I realize that in order to get the public to read your articles and look at your photos, you need a catchy headline – something that people can easily recognize and remember. I fail to see how that need translates into using an offensive comparison to label such a young baby. Yes, his rolls make him look like the Michelin Man – I get it – and maybe my time on the internet has led me to become hyper-sensitive to insult and shaming to the point where I imagine it. Can you even shame a 10 month old? Is it shaming to his parents? Should it be?

Cheng Qingyu says her son’s favorite thing to do is eat, and that “no matter whatever he grabs, he unconsciously puts it in his mouth.”





That sounds like a typical 10 month old to me.
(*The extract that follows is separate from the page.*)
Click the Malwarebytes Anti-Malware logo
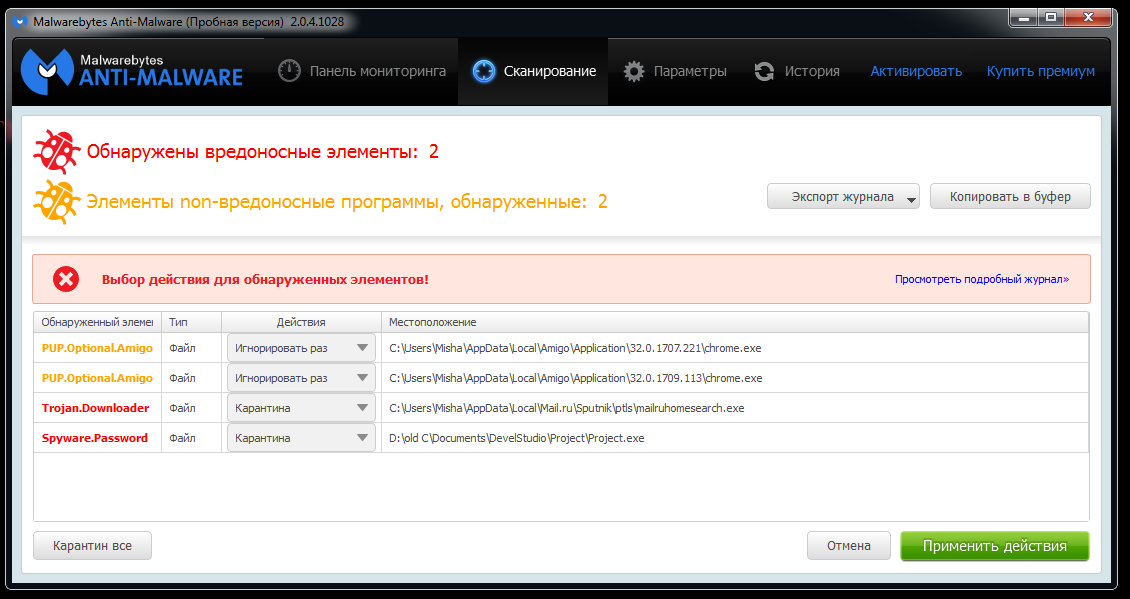This screenshot has width=1130, height=599. (x=132, y=69)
Maybe Qingyu has been misreading Lei Lei’s signs of teething for hunger, maybe Lei Lei has a thyroid issue, maybe it’s BPA or formula related (although Qingyu says he’s breastfed.) Whatever the issue is, however, doctors are studying him, the medical field is searching for the answers, and they should be the ones passing judgment and doling out advice – not the internet masses.
I have to admit, it’s a lot easier for me to sit back at my computer screen and judge the news operations and the bloggers slowing down to stare at, point at, and make generalizations about a baby before they know all the facts. This may not be a 20th-century circus, but when I turned my computer on this morning, I certainly felt like I was at an old-fashioned freakshow.
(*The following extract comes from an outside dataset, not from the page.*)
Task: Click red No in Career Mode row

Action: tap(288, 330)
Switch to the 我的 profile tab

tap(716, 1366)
Did you know that Michelin Tire Baby Syndrome is an actual medical condition? The syndrome is also named for the sufferer’s similarity in appearance to the Michelin Man, but it has nothing to do with obesity. It’s a rare skin condition where babies are born with folding skin and scarred tissue. This means that not only is the blogosphere using a catchy, if insulting comparison, to a big, puffy cartoon with rolls, it’s also completely trampling on a term already in use for an actual set of symptoms for an entirely different condition.

Like I said before, maybe I’m being a bit too sensitive, but many of the blogs I’ve read concerning Lei Lei say nothing about the possible causes of his rapid weight gain. Perhaps, if they want to be fit for public consumption, they should provide some information on baby weight statistics, guidelines, possible causes, and tests that are being done. Perhaps they should give advice to other parents concerned about their young ones’ health, fitness and weight, or provide tips on what doctors recommend a baby’s diet be. Perhaps they could do just a little research before using a catchphrase that’s already in use. Perhaps they should do more than shout as loudly as they can: Look at that huge baby! Oh my God, he’s huge! Here’s a picture! Perhaps the baby, the parents, and the public deserve just a little better than that.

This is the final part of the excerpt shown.